All of that is important because the Patriots used their second-round pick (62nd overall) in the 2014 draft to select Jimmy Garoppolo, a QB out Eastern Illinois. In his previous 14 drafts with the Patriots, head coach Bill Belichick had never drafted a QB that high. On Monday the Patriots signed the Ohio Valley Conference‘s male athlete of the year for 2013-14 to a four-year deal worth $3.3 million. Currently Garoppolo is third on the Patriots’ depth chart behind Brady and backup QB Ryan Mallet. The Patriots may still try to trade Mallet, who is in the last year of his deal, since they rarely carry three QBs on their roster.
Garoppolo started all 45 games he played in college and completed 62.8 percent of this passes.

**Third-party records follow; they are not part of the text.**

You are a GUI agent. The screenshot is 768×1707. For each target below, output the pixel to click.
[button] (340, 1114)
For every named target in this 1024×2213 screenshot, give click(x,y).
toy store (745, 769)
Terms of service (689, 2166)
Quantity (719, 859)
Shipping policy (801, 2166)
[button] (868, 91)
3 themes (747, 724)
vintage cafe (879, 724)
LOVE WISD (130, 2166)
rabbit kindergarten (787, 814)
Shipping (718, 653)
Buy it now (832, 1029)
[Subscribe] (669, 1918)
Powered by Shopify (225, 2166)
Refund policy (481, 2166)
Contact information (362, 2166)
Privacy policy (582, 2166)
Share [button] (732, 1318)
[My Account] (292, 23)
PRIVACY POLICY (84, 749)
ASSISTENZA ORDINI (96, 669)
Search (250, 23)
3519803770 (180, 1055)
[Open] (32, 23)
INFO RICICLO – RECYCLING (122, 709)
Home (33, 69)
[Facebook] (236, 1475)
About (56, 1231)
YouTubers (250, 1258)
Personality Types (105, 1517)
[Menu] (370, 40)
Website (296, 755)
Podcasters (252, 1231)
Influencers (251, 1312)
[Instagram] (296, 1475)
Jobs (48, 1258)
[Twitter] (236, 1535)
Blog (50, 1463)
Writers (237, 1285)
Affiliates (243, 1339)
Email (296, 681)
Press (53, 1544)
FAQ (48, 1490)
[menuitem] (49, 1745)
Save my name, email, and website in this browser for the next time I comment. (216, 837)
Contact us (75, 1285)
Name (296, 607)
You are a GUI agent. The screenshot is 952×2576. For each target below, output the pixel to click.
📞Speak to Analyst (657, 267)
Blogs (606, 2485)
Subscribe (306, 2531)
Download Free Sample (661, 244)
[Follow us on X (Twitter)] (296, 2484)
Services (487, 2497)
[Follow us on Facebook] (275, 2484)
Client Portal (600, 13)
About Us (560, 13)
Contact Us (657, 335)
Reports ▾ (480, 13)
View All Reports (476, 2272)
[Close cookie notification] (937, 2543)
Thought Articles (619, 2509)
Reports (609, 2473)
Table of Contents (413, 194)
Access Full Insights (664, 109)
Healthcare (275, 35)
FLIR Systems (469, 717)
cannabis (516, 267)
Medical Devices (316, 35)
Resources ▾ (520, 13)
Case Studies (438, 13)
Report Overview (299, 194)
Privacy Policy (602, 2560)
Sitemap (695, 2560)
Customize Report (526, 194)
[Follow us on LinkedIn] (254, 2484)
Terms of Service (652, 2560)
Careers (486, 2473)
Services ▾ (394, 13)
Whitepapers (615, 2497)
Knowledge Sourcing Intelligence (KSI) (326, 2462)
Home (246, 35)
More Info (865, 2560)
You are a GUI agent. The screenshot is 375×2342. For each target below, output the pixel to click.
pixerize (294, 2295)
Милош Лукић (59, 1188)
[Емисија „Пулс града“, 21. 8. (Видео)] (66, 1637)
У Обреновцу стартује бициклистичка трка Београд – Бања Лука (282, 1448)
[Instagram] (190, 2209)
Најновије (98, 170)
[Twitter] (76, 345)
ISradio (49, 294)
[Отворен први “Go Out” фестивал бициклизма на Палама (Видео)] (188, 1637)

He threw for 13,151 yards and threw 118 touchdowns with 51 interceptions. He also had eight rushing touchdowns on 260 carries. He has a good arm, quick release and is really athletic. He has a smooth throwing motion and a compact delivery, is poised in the pocket and doesn’t take unnecessary sacks. He is level-headed, intelligent and has shown great leadership. Garoppolo is also good at selling play-action. However, he is undersized (which may not matter as much — hello Drew Brees and Russell Wilson) with small hands and short arms. In college Garoppolo worked primarily out of the shotgun in a spread offense, so he will have to adjust to working from under center. He also needs to work on his deep ball which he sometimes hangs.
Many people have compared Garoppolo to Dallas Cowboys QB Tony Romo mainly because both attended Eastern Illinois, but many of those comparisons go further than that. Garoppolo probably shouldn’t love that comparison — Romo has exactly one playoff win, and he is 1-3 in the playoffs and 0-3 in games where a trip to the postseason was on the line.
Others compare Garoppolo to one of his teammates in New England — Brady. Garoppolo should be much happier with that comparison and should feel fortunate for the opportunity to learn under one of the best QBs to ever play in the NFL. That being said, Garoppolo should want to be on a team where he has a chance to start. As long as Brady stays healthy (and history says he probably will as all Patriots fans knock on wood), Garoppolo won’t see the field for any meaningful time until the 2018 season at the earliest.
Garoppolo, who many have said is very coachable, does seem to be taking after Brady, showing leadership and quizzing his fellow rookies on the plays and their assignments. That kind of work ethic could go a long way towards Garoppolo starting in the NFL someday — whether that’s in New England or not remains to be seen.